[23] Analyzer

朱啸
2023-12-01
NodeRef 是Node的引用
Scope 
   Scope本身是一个链表
    解析公式的类型
    Optional<Scope> parent 
    RelationId 是Node
    RelationType 是Node的类型(数据类型) 
FieldId是解析出来的ResolvedField的index信息

Analyzer

Analyzer{
    Metadata metadata;
    SqlParser sqlParser;
    Session session;
    List<Expression> parameters;
public Analysis analyze(Statement statement, boolean isDescribe){
       Analysis analysis = new Analysis(rewrittenStatement, parameters, isDescribe);
        StatementAnalyzer(analysis, metadata, sqlParser, accessControl, session).analyze()去构造Analysis
   }

}

StatementAnalyzer.

StatementAnalyzer{
    Analysis analysis;
    Metadata metadata;
    Session session;
    SqlParser sqlParser;
    AccessControl accessControl;
    通过访问者去遍历
    public Scope analyze(Node node, Optional<Scope> outerQueryScope)
    {
        return new Visitor(outerQueryScope).process(node, Optional.empty());
    }
}

StatementAnalyzer::Visitor

StatementAnalyzer::Visitor
整个过程每一步都是一个Scope节点,Scope组成一个链表记录整个visit的结果
主要看
visitQuery()
visitQuerySpecification()

visitQuery

visitQuery(){
    先处理queryBody,这里就进入了visitQuerySpecification()
    Scope queryBodyScope = process(node.getQueryBody(), withScope)
    //这里setOutputExpressions
    analysis.setOutputExpressions(node, descriptorToFields(queryBodyScope));
    //更新Scope
    analysis.setScope(node, queryScope)
}

visitQuerySpecification.

visitQuerySpecification(){
     analyzeFrom(node, scope);
     analyzeWhere(node, sourceScope, where)
     analyzeSelect(node, sourceScope)
     analyzeGroupBy(node, sourceScope, outputExpressions)
     analyzeHaving(node, sourceScope);
     analyzeOrderBy(node, orderByScope.get(), outputExpressions)
     analyzeGroupingOperations(node, sourceExpressions, orderByExpressions)

# 任务要求 A
请逐字照录 Analyzer 笔记中的一段:从“visitQuerySpecification.”开始,一直到“analyzeSelect(node, sourceScope)”为止。
# 任务要求 B
根据 Analyzer 笔记,判断下面三种说法是否与原文相符。每项回答“是”或“否”,并原样引用起决定作用的原文。
(i) Scope 本身是一个链表。
(ii) FieldId 是 RelationType 的 index 信息。
(iii) visitQuery 中先处理 queryBody。
# 任务要求 C
从 Analyzer 笔记停下的地方接着往下写。

# 数据记录
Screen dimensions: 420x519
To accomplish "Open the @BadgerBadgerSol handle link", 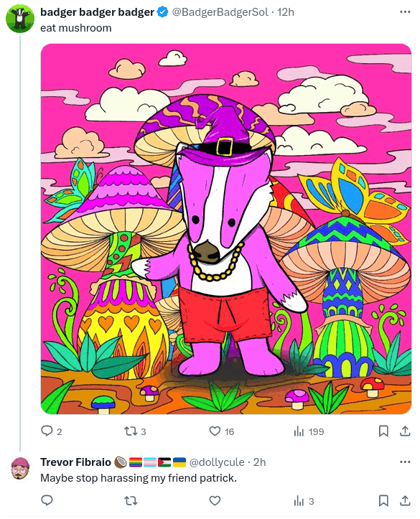I will coord(220,12).
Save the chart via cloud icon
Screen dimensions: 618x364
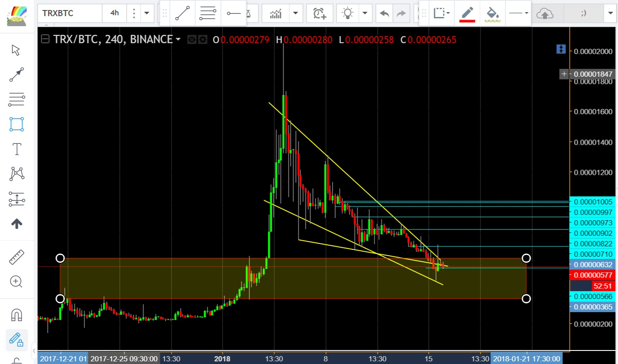pos(545,14)

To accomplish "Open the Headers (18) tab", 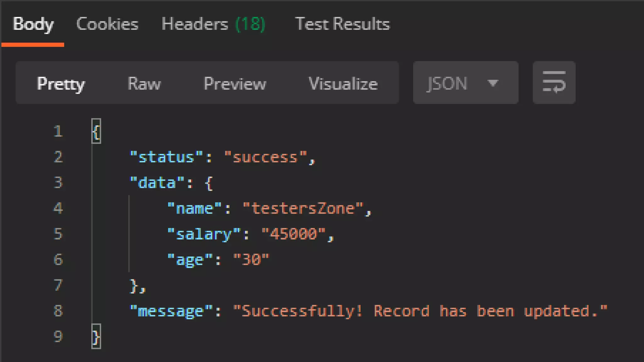I will click(x=213, y=24).
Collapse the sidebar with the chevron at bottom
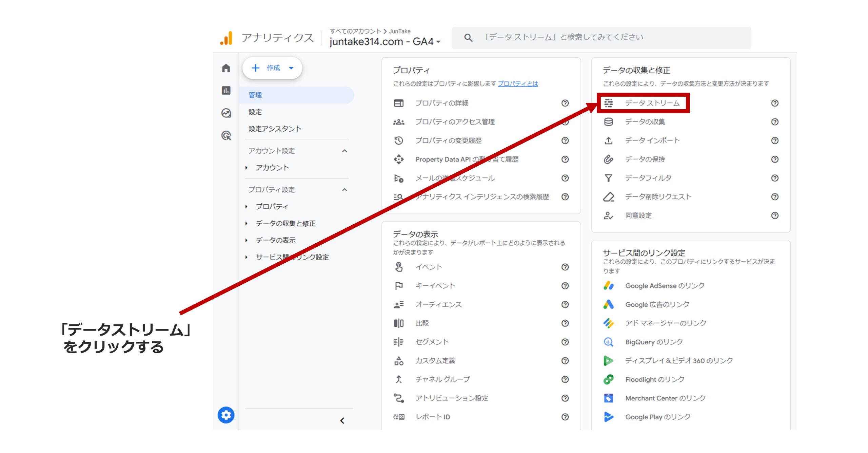This screenshot has height=453, width=868. [342, 421]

# 参考答案 A
visitQuerySpecification.

visitQuerySpecification(){
     analyzeFrom(node, scope);
     analyzeWhere(node, sourceScope, where)
     analyzeSelect(node, sourceScope)

# 参考答案 B
(i) 是。原文:“Scope本身是一个链表”。
(ii) 否。原文:“FieldId是解析出来的ResolvedField的index信息”。
(iii) 是。原文:“先处理queryBody,这里就进入了visitQuerySpecification()”。

# 参考答案 C
     analyzeAggregations(node, sourceScope, orderByScope, groupByExpressions, sourceExpressions, orderByExpressions)
     analyzeWindowFunctions(node, outputExpressions, orderByExpressions)
     //没有groupby但有orderby
     computeAndAssignOrderByScopeWithAggregation(node.getOrderBy().get(), sourceScope, outputScope, aggregations, groupByExpressions, analysis.getGroupingOperations(node))
}

analyzeFrom

analyzeFrom
analyzeFrom(node, scope){
  如果是单表查询,下一步是visitTable
}

visitTable
(1)Analysis 更新了table、列
(2)做了鉴权
(3)此时的scope,将列构成的filed更新进去
(4)Analysis的scops,添加一项,node(table)-->上面这个scope

visitTable(Table table, Optional<Scope> scope){//scope此时一般是空的
   根据table的name信息构建一个完整的catalog.schema.tableName的QualifiedObjectName name(注意session中由于catalog信息,所以查询时可以不指定)
   如果是view
        单独处理:这里有时间需要细看(备注这里也是本质是拿出来view的sql重新parse和解析,也是hive view 不能完成支持根本,Hsql不能用prseto AST完整表示)
   如果是普通的表
   //读取元数据表Handle,这里是通过连接meta实时读取的,比如mysql 此时通过BaseJdbcClient::getTableHandle开启一次connect读取mysql的元数据
   tableHandle = metadata.getTableHandle(session, name)
   //校验是否表注册,这里可以借鉴
   //表鉴权,这里可以借鉴,以后细看
   accessControl.checkCanSelectFromTable(session.getRequiredTransactionId(), session.getIdentity(), name)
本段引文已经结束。